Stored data
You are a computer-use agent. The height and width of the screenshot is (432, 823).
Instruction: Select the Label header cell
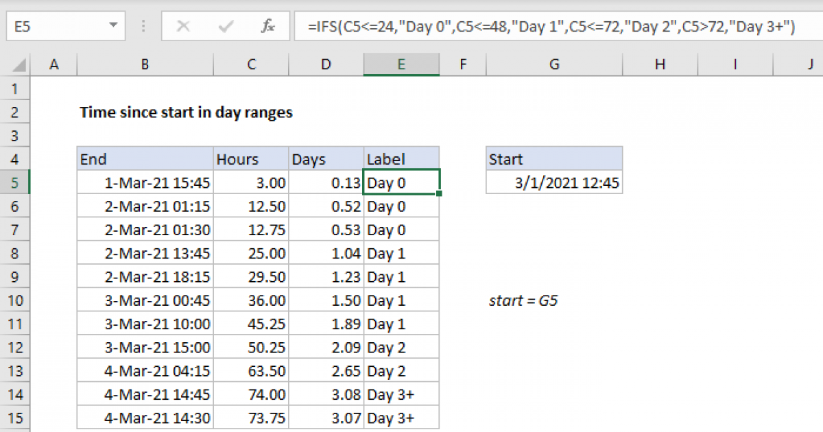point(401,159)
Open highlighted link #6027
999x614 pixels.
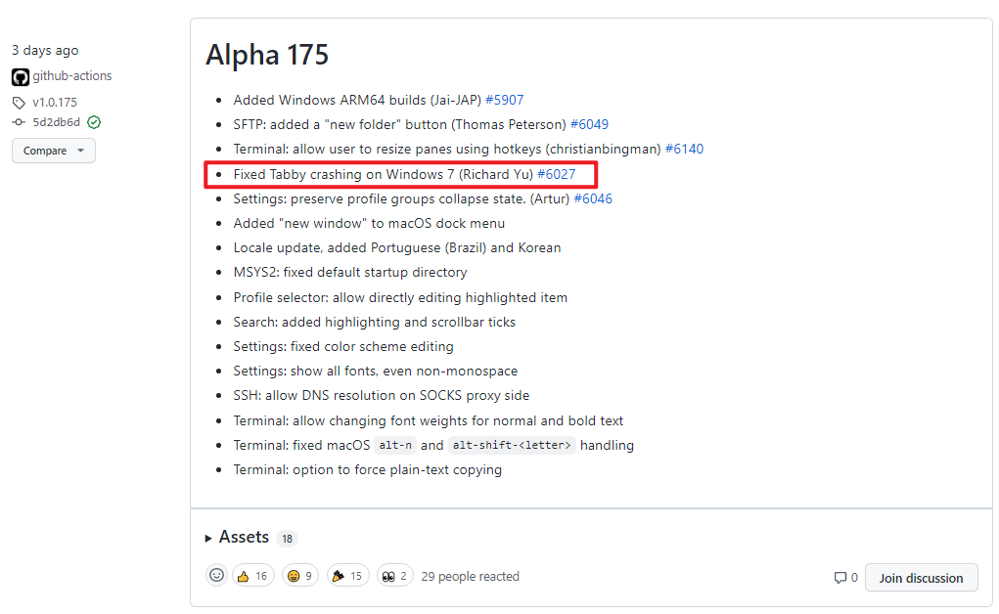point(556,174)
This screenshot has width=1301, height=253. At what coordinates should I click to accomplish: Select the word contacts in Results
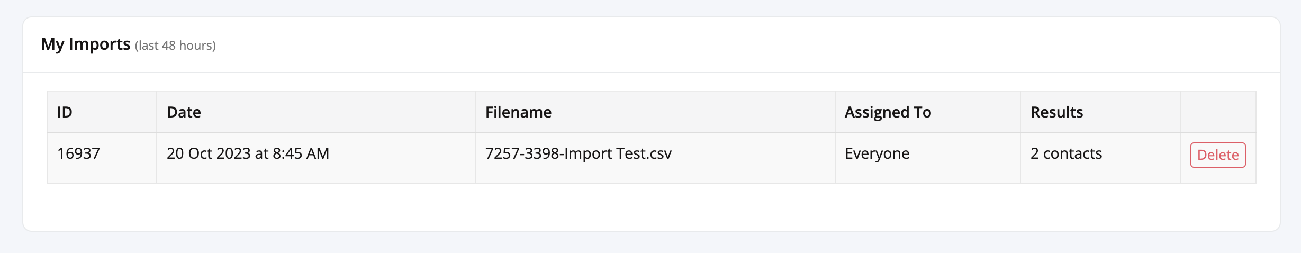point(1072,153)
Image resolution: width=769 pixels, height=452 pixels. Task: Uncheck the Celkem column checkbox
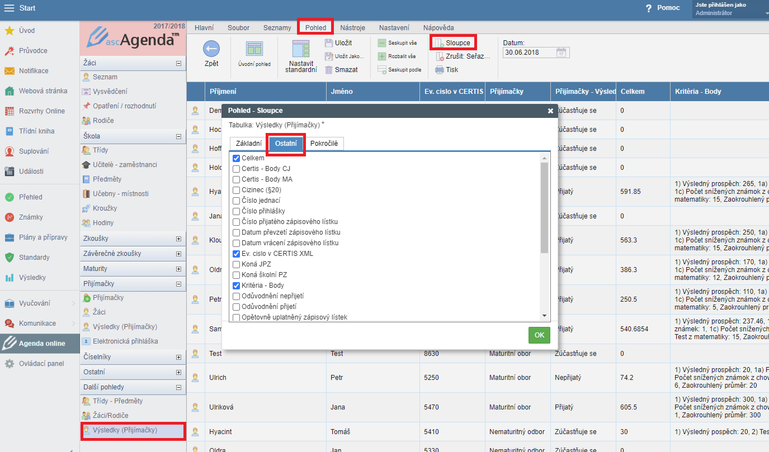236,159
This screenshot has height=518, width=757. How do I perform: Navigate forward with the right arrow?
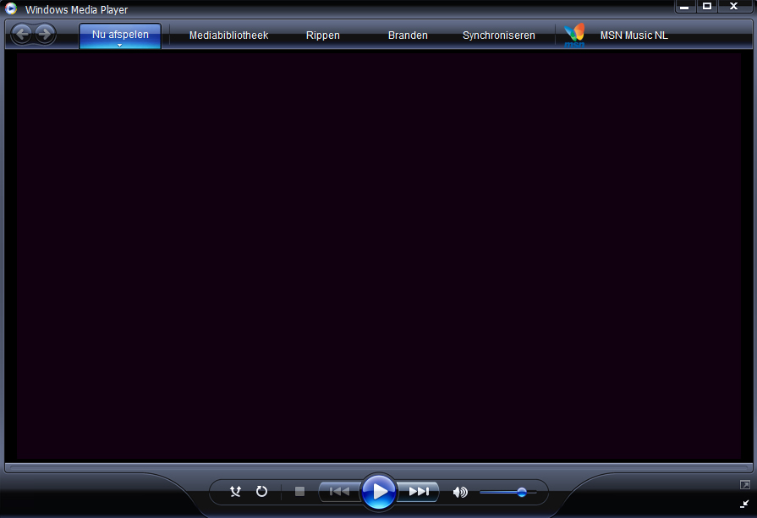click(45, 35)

▶ _What you have to do_
All lines from the one containing "This screenshot has height=518, width=757." to the last line of the records above, both included, need to be repeated word for word; omit the pictures.

▶ _Reply to the task_
This screenshot has height=518, width=757. How do I perform: Navigate forward with the right arrow?
click(45, 35)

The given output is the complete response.